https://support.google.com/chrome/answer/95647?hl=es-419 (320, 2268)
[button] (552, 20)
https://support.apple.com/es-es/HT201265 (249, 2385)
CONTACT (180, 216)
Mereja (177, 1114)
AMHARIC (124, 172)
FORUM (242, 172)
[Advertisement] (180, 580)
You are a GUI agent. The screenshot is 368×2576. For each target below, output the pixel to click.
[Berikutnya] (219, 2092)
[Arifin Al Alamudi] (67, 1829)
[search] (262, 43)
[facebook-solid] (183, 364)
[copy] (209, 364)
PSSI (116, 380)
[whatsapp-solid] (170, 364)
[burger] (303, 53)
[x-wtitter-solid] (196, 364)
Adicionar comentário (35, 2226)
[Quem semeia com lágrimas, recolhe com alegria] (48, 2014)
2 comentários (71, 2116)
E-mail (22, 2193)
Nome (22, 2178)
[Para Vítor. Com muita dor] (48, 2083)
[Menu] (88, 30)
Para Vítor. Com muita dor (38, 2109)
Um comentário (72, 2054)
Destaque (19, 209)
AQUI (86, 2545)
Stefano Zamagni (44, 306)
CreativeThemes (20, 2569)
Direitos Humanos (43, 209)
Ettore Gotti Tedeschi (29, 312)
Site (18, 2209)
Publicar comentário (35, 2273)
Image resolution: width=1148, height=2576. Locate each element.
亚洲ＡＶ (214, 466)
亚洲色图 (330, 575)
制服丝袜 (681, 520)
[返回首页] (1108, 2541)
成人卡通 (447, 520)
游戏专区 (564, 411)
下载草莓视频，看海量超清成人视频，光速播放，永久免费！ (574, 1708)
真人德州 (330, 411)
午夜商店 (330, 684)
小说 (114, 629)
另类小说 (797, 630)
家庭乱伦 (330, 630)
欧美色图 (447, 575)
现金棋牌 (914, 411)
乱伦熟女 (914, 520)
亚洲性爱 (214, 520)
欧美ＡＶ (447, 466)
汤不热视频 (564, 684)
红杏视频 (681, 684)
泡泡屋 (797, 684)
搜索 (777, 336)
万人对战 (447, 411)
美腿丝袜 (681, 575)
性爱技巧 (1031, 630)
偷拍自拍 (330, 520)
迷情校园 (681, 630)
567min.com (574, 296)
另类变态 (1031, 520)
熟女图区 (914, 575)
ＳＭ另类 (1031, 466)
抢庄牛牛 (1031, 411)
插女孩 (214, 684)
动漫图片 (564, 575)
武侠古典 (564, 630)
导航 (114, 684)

* * * * *

The lines from the one containing "[x-wtitter-solid] (196, 364)" through the last line of the records are to be transcribed exactly, with nothing else added.

**Output:**
[x-wtitter-solid] (196, 364)
Adicionar comentário (35, 2226)
[Quem semeia com lágrimas, recolhe com alegria] (48, 2014)
2 comentários (71, 2116)
E-mail (22, 2193)
Nome (22, 2178)
[Para Vítor. Com muita dor] (48, 2083)
[Menu] (88, 30)
Para Vítor. Com muita dor (38, 2109)
Um comentário (72, 2054)
Destaque (19, 209)
AQUI (86, 2545)
Stefano Zamagni (44, 306)
CreativeThemes (20, 2569)
Direitos Humanos (43, 209)
Ettore Gotti Tedeschi (29, 312)
Site (18, 2209)
Publicar comentário (35, 2273)
Image resolution: width=1148, height=2576. Locate each element.
亚洲ＡＶ (214, 466)
亚洲色图 (330, 575)
制服丝袜 (681, 520)
[返回首页] (1108, 2541)
成人卡通 (447, 520)
游戏专区 (564, 411)
下载草莓视频，看海量超清成人视频，光速播放，永久免费！ (574, 1708)
真人德州 (330, 411)
午夜商店 (330, 684)
小说 (114, 629)
另类小说 (797, 630)
家庭乱伦 (330, 630)
欧美色图 (447, 575)
现金棋牌 (914, 411)
乱伦熟女 (914, 520)
亚洲性爱 (214, 520)
欧美ＡＶ (447, 466)
汤不热视频 (564, 684)
红杏视频 (681, 684)
泡泡屋 (797, 684)
搜索 (777, 336)
万人对战 (447, 411)
美腿丝袜 (681, 575)
性爱技巧 (1031, 630)
偷拍自拍 (330, 520)
迷情校园 (681, 630)
567min.com (574, 296)
另类变态 (1031, 520)
熟女图区 (914, 575)
ＳＭ另类 (1031, 466)
抢庄牛牛 (1031, 411)
插女孩 (214, 684)
动漫图片 (564, 575)
武侠古典 (564, 630)
导航 (114, 684)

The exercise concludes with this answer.